Mazamorra de Adivino. Tuvieron bastantes dificultades para separar el pescado de la carne machacada.
Pero toda esa tragedia, en sí misma, era un verdadero milagro. El mismo pescado que no habían visto hace más de un año ahora aparecía milagrosamente en todo el territorio del Gran Adivino.
La gente se preguntaba si de verdad habría sabido que esto sucedería. Para los ojos de los dolientes, numerosos en toda la región, fue extraño que la tormenta se hubiese desatado solo en ese lugar. ¿Y si sabía que “el Divino” venía tras él? ¿Se fue para salvar a todos? Es por eso que no quiso contarle a nadie?
¡Qué hombre tan altruista! ¡Qué hombre tan servidor! Simón Ángel, el Gran Adivino, sacrificó su cuerpo y su vida para atraer el mal hacia sí mismo, y traer paz a los demás.
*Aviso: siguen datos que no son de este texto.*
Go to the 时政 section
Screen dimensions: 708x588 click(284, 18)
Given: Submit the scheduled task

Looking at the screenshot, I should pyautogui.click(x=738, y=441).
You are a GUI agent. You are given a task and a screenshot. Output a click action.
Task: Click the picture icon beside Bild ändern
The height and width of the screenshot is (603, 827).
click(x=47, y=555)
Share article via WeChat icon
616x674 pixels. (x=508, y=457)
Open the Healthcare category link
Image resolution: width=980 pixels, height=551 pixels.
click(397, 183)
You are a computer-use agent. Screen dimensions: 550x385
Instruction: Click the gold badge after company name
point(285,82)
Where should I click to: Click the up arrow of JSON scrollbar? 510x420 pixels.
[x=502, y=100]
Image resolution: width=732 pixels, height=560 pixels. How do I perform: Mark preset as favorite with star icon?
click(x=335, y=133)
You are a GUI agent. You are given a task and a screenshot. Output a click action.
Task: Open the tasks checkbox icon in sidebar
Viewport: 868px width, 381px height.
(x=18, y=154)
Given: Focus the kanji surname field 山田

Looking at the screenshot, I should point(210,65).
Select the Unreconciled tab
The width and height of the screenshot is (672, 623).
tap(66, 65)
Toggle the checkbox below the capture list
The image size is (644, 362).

De paso, trajo de vuelta el milagro que el mar les había negado para castigar su estupidez por no cuidar el planeta.
Los fanáticos lo bautizaron “El Día de San Simón”. Bonito. Hasta parecía un nombre bíblico. Tres religiones lo canonizarían y una nueva orden nació en torno a él. Le veneraban con alegría y le pedían favores, aún cuando no volvieran a ver el pescado nunca más en su pobre vida.
¿Qué más podían hacer? El mundo se estaba acabando y, para conservar la esperanza, se aferraban a cualquier cosa antes de enloquecer. Antes tenían a los astrólogos y adivinos. Ahora tenían los favores concedidos de San Simón.